O que fazer
Retorne, sem nenhuma alteração, a parte do texto sobre Covid-19 em gestantes que começa em "Outro ponto importante" e vai até "acolhimentos das gestantes.", incluindo essas palavras.

Trecho do documento
As evidências tem mostrado que sim. Pesquisas que comparam a Covid-19 em gestantes e não gestantes apontam que os quadros clínicos são mais graves em mulheres que são gestantes e também que o uso de intubação orotraqueal e internação em Unidades de Terapia Intensiva foi maior nesse grupo de mulheres.
Isso não significa que a contaminação de gestantes por Covid-19 é maior nas gestantes, mas sim que a resposta é ruim. Quando esse grupo tem complicações decorrentes da Covid-19, são complicações mais graves.
Outro ponto importante a ser considerado é a construção e uso de parâmetros mais objetivos sobre a Covid-19 em gestantes para que se possa determinar com maior precisão, por exemplo, quais os sinais de deterioração clínica que sinalizam a necessidade de transferência para uma maternidade terciária.
5. Como podemos preservar a cultura de garantirmos boas práticas em tempos de covid-19 ? Me parece que algumas vezes a preocupação com a covid é maior do que os cuidados e acolhimentos das gestantes.

Dados de entrada
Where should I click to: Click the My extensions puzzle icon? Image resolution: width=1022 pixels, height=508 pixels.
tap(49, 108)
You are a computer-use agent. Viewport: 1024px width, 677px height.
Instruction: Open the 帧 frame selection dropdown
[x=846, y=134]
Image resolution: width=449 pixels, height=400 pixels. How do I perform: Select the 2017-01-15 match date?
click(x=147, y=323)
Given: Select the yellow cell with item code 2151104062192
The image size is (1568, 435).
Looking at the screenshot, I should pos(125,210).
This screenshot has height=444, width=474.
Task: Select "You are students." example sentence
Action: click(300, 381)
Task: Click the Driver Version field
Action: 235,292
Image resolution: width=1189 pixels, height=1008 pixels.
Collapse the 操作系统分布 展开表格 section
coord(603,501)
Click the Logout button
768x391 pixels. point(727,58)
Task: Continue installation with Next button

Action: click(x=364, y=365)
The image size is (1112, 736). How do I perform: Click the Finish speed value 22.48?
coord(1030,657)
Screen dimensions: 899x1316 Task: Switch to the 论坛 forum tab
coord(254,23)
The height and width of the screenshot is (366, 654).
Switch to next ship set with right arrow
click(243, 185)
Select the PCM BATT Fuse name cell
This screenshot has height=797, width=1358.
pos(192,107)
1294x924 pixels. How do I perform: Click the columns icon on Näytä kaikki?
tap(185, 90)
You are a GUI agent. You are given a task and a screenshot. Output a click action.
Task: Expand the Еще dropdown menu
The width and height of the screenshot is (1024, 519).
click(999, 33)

Resolução
Outro ponto importante a ser considerado é a construção e uso de parâmetros mais objetivos sobre a Covid-19 em gestantes para que se possa determinar com maior precisão, por exemplo, quais os sinais de deterioração clínica que sinalizam a necessidade de transferência para uma maternidade terciária.
5. Como podemos preservar a cultura de garantirmos boas práticas em tempos de covid-19 ? Me parece que algumas vezes a preocupação com a covid é maior do que os cuidados e acolhimentos das gestantes.